# YOUR GOAL:
Starting at the line that contains "Viewport: 1568px width, 617px height.", copy every line through the end of the records below exactly as written, leaving out pictures.

# EXERCISE DATA:

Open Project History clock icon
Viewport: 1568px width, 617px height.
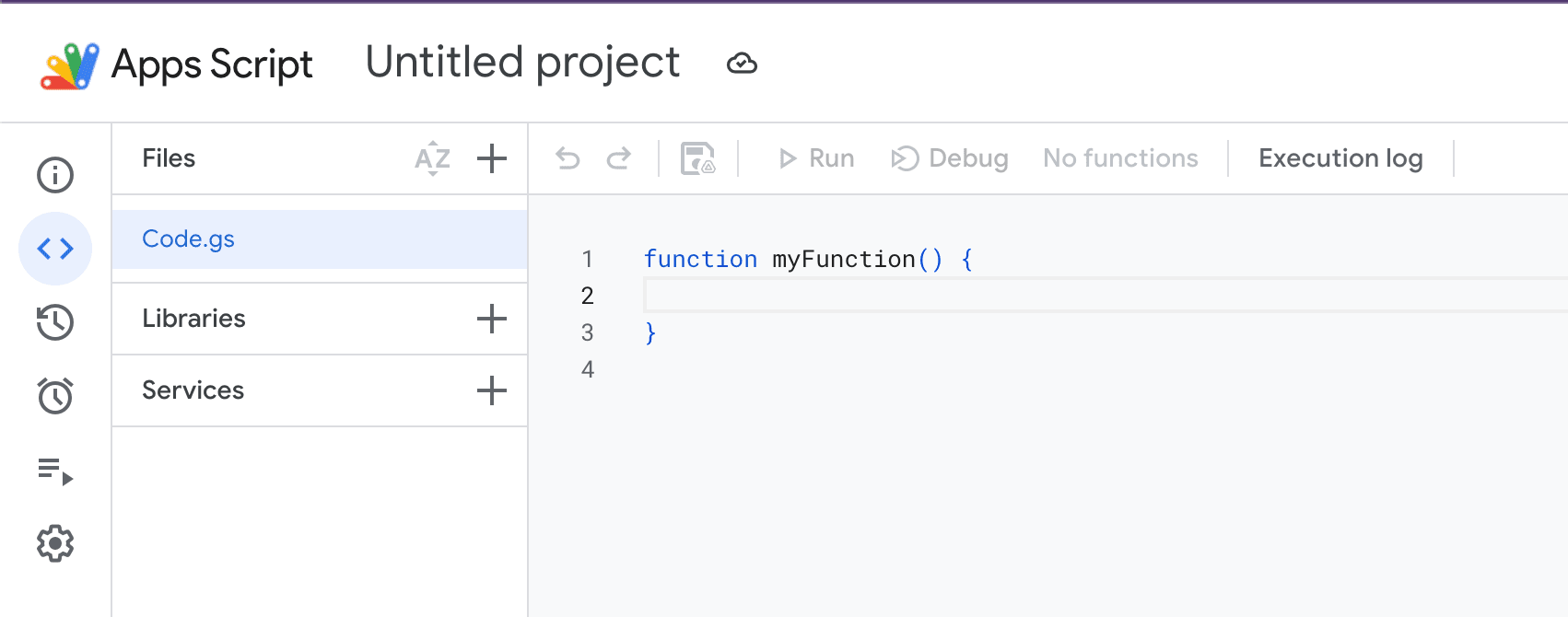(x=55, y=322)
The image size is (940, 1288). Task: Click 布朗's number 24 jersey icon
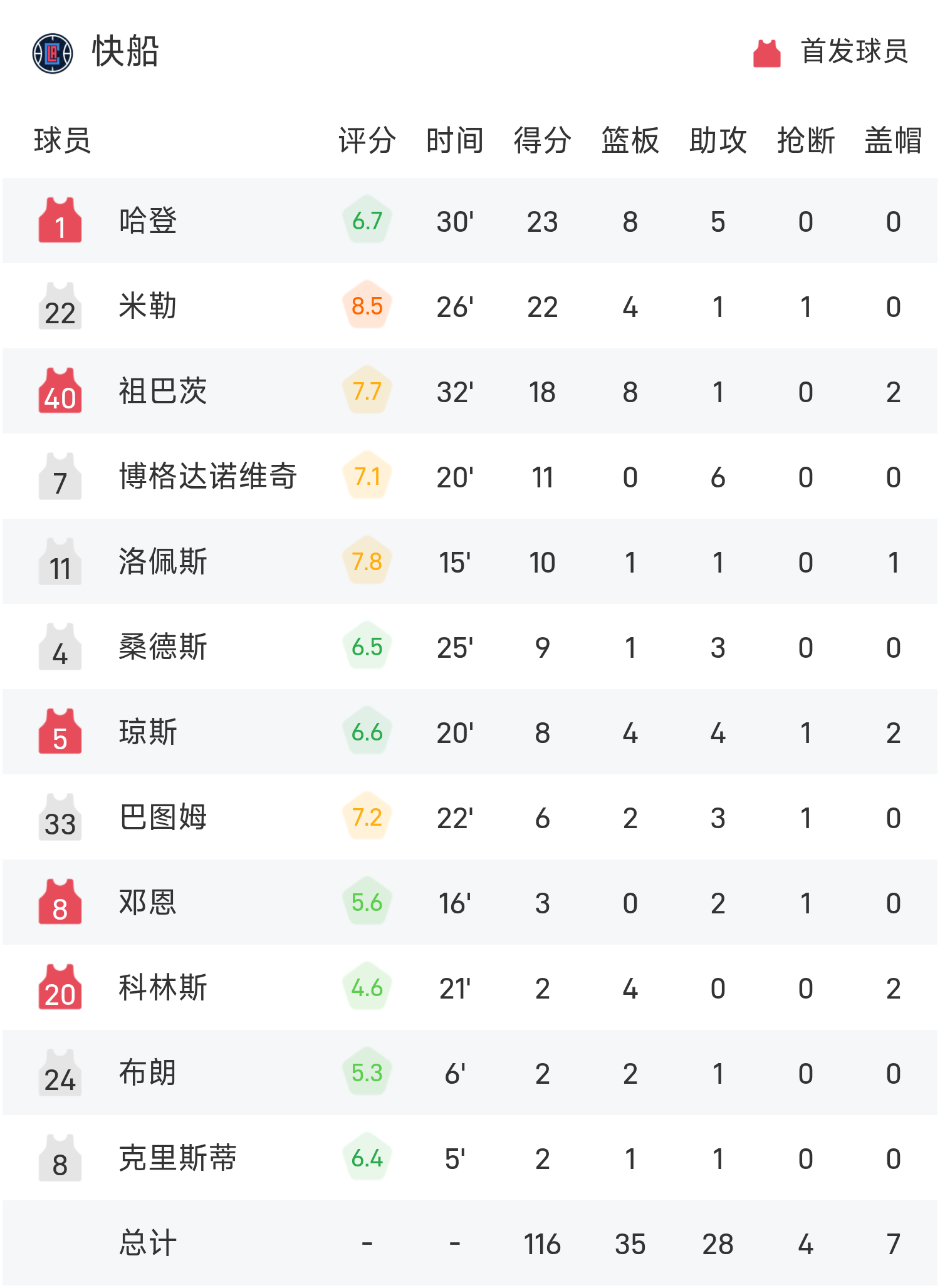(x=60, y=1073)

# RESULT OF THE TASK:
Viewport: 1568px width, 617px height.
(x=55, y=322)
The image size is (940, 1288). Task: Click 布朗's number 24 jersey icon
(x=60, y=1073)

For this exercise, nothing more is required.